Delphine Sabattier : On continuera à en débattre dans SMART TECH. On enchaîne avec le reste de l’actualité.
Grosse conférence Microsoft avec l’annonce d’un nouveau Windows, un Windows 11. Tariq Krim vous êtes à l’origine de Jolicloud qui est une nouvelle façon de penser le logiciel dans le cloud. Qu’est-ce que ça vous a évoqué quand vous avez vu l’annonce de Microsoft ? Vous avez dit « un Windows de plus » alors que Windows 10 devait plus ou moins être le dernier d’ailleurs ?
Tariq Krim : En fait, ce qui est drôle, c’est qu’avec Jolicloud, c’était deux ans avant le Chromebook, on avait cette idée de se dire que finalement l’informatique allait être déportée sur le cloud, l’ordinateur ne coûtera plus rien, ce sera juste un navigateur et l’ensemble du computing power, comme on dit, la puissance de calcul serait déportée sur le cloud. Mais, face à ça, il y a une autre question c’est : si on vend des produits, on le voit avec nos téléphones mobiles, on est obligé, pour vendre des produits chers, de mettre énormément de puissance, énormément de mémoire, énormément de capacité et, d’une certain manière, on a cette espèce d’équation un peu difficile qui est de se dire : est-ce que l’on met le paquet sur le cloud, donc on va dans les applications Software as a Service, ou est-ce qu’on met le paquet sur les ordinateurs et, dans ce cas-là, on met beaucoup de puissance de calcul et beaucoup de choses.
Delphine Sabattier : Ça veut dire que c’est un problème économique en fait.
Tariq Krim : C’est un problème économique. Windows 11 va, en plus, s’appuyer sur des architectures assez mastoc puisque maintenant ils vont mettre de la sécurité, ils vont travailler sur les dernières générations d’ordinateurs.
Delphine Sabattier : Ce qui pose un vrai problème parce qu’on n’est même pas sûr que les tout derniers PC vendus aujourd’hui pourront supporter la migration vers Windows 11.

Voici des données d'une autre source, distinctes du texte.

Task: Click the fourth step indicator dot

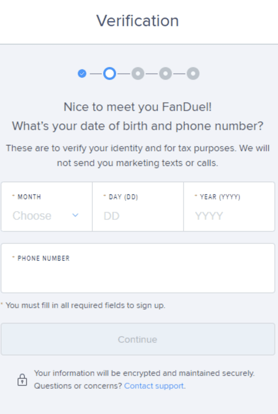Action: click(x=166, y=73)
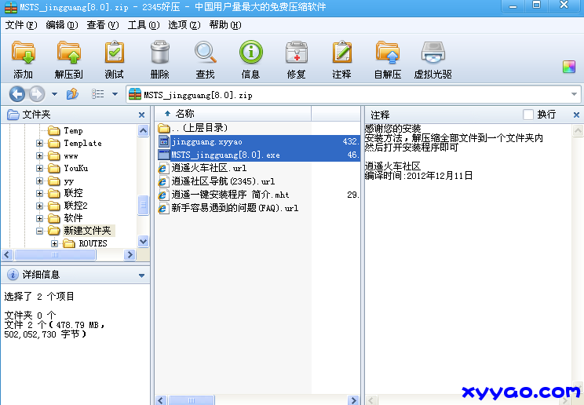Show archive 信息 (Info) icon

click(x=250, y=59)

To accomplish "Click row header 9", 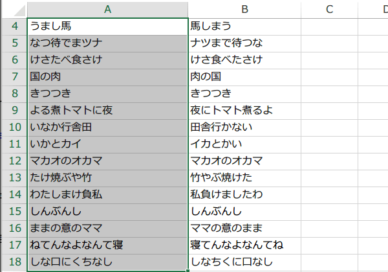I will [14, 110].
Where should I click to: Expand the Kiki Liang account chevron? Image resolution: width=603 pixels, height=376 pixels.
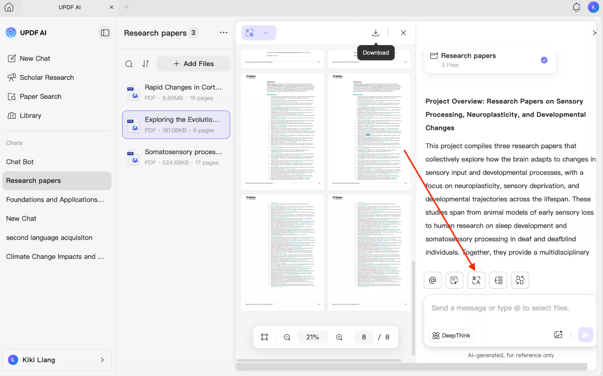click(102, 360)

Tariq Krim : Absolument. C’est une forme de cadeau qui est faite à l’industrie de l’informatique, du PC classique, c’est de dire « vous avez une continuité logicielle qui permet de justifier l’achat de machines plus puissantes », alors qu’on sait très bien aujourd’hui, c’est ça qui est fascinant avec Microsoft, que désormais le cloud est sa principale de source de revenus. Windows n’est plus aussi dominant qu’il l’était il y a dix ans et, d’une certaine manière, ils auraient dû se dire on bascule totalement dans le cloud. Tout le monde pensait qu’ils allaient faire comme Google avec Chrome OS, dispatcher absolument tout sur le cloud et avoir des terminaux mobiles légers donc peu chers. Finalement Windows 11 c’est un peu un retour vers le passé : des ordinateurs chers, sur lesquels il faut installer des logiciels. On reste dans la continuité, c’est le changement dans la continuité.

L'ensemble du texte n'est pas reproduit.